Exactly the lines from the one with "Switch to list view" through the end of the records below are needed, minus any pictures.

Data entries
==================================================

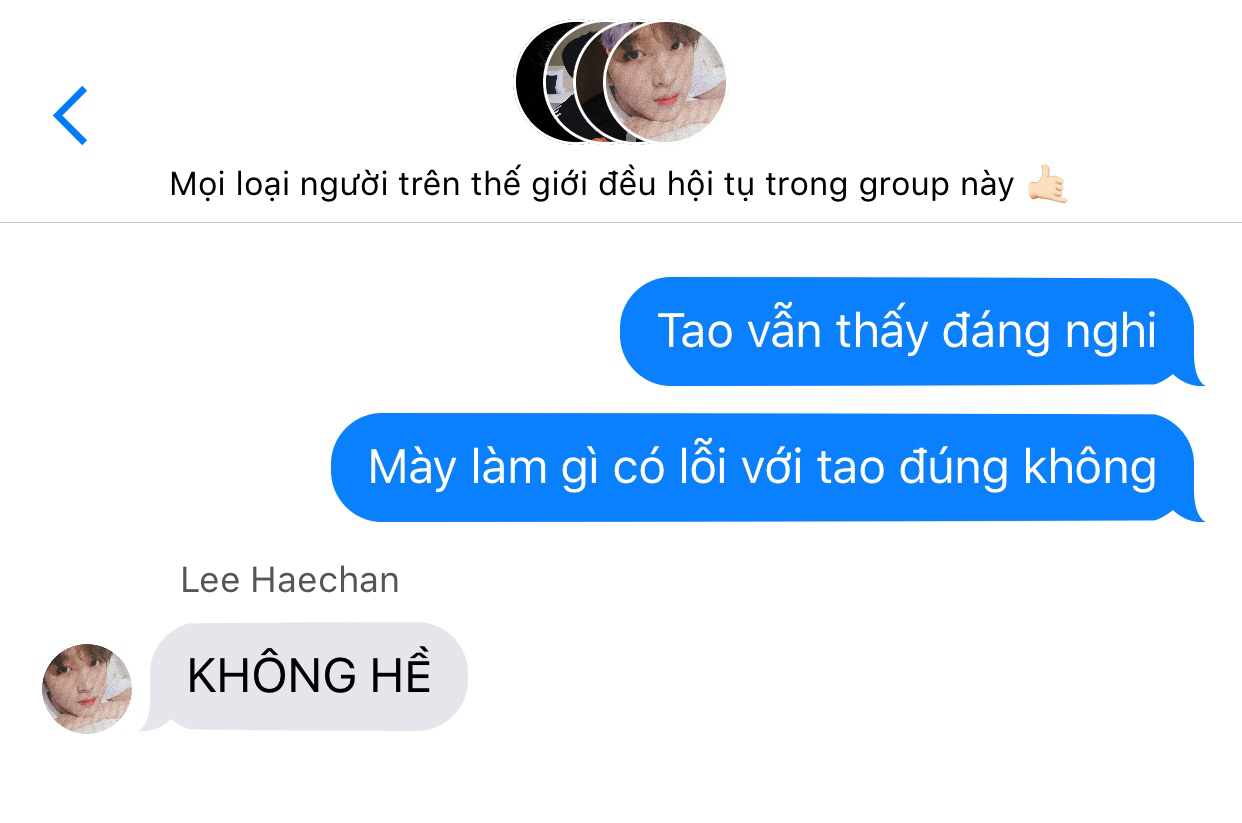Viewport: 1242px width, 823px height.
Task: Tap the word 'Tao' in first bubble
Action: [x=696, y=331]
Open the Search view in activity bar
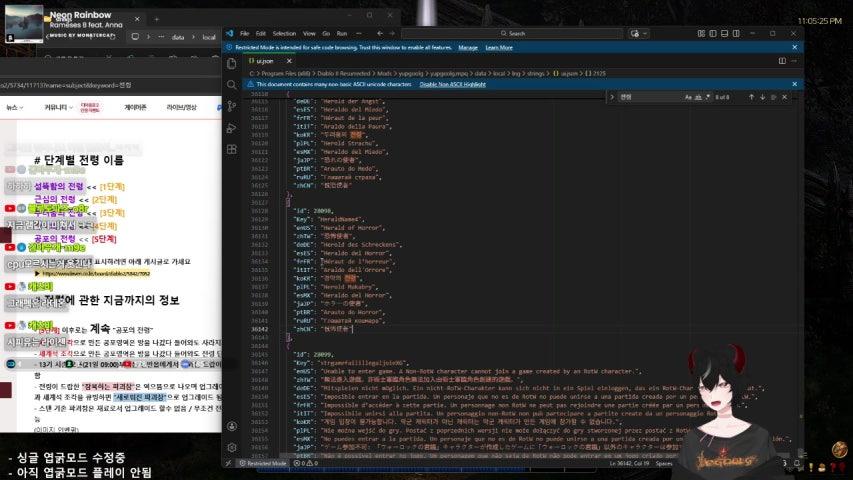The height and width of the screenshot is (480, 853). pyautogui.click(x=232, y=84)
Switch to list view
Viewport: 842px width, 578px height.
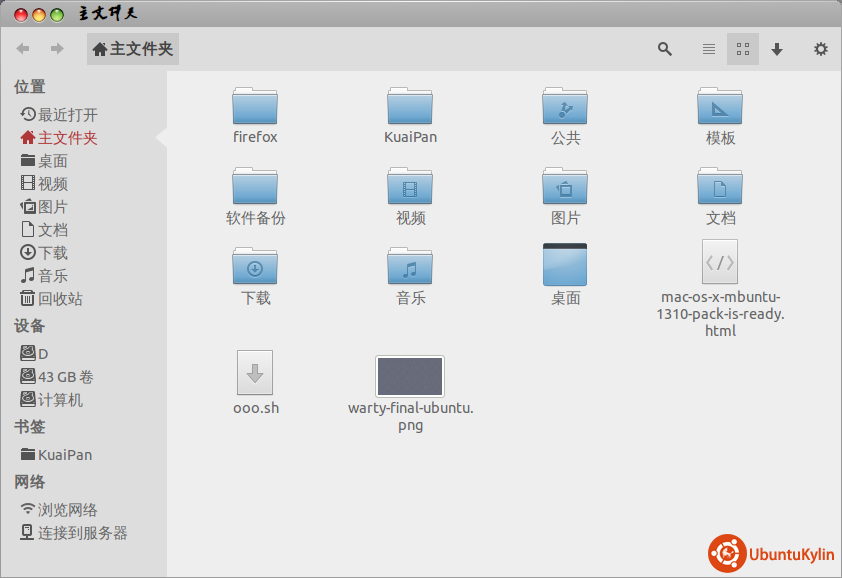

==================================================

### ANSWER AREA
Switch to list view
Viewport: 842px width, 578px height.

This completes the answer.